### Collected data entries
===
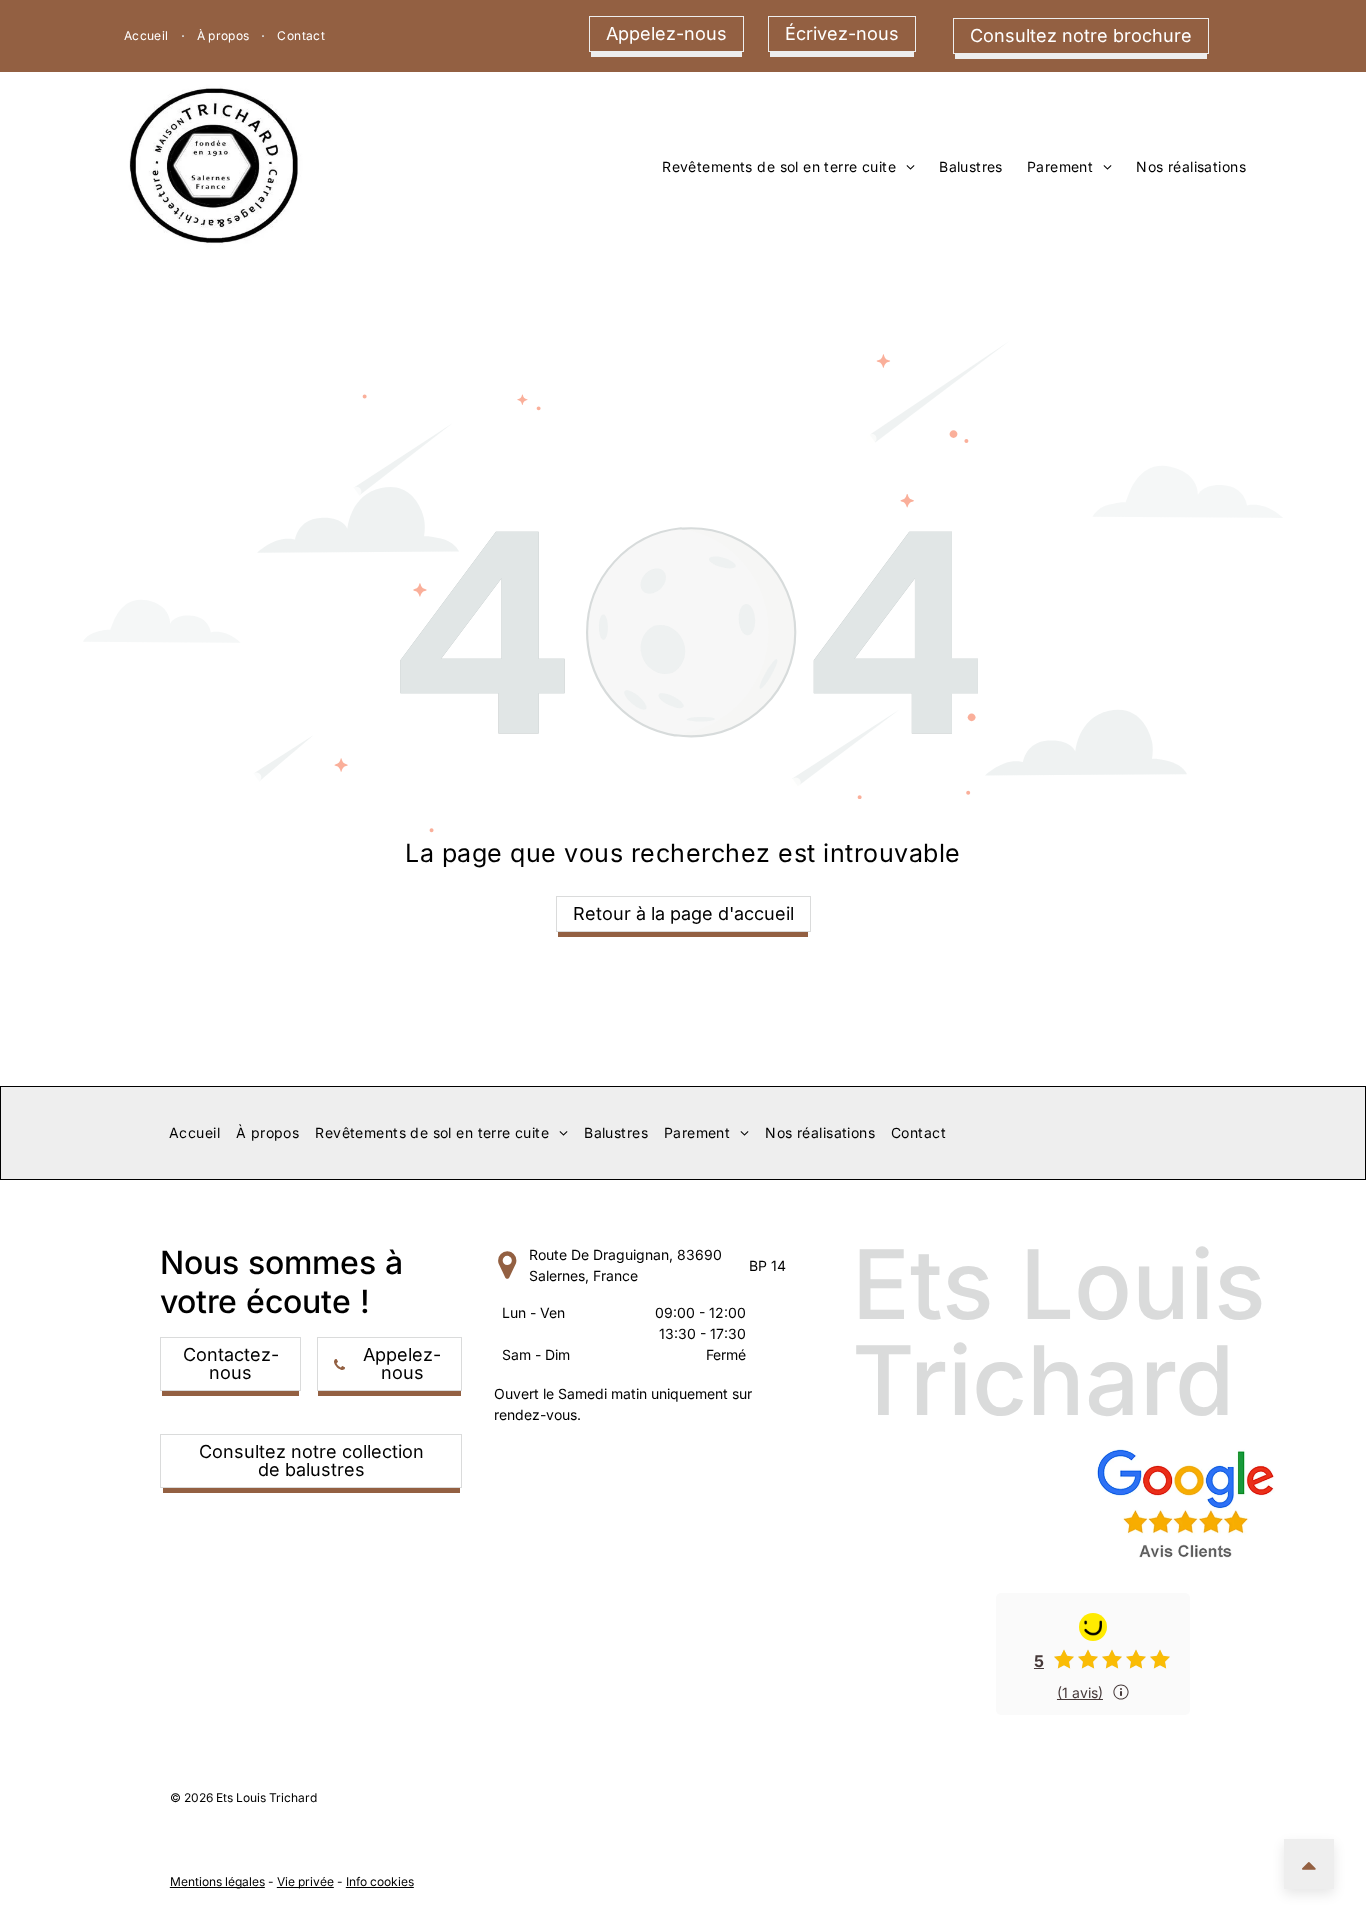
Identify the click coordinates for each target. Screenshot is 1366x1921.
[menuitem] (148, 36)
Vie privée (305, 1881)
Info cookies (380, 1881)
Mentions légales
===
### Problem details
A verbatim transcription of the records, pictures excluded, is the required output.

### Reply
Identify the click coordinates for each target. Screenshot is 1366x1921.
[menuitem] (148, 36)
Vie privée (305, 1881)
Info cookies (380, 1881)
Mentions légales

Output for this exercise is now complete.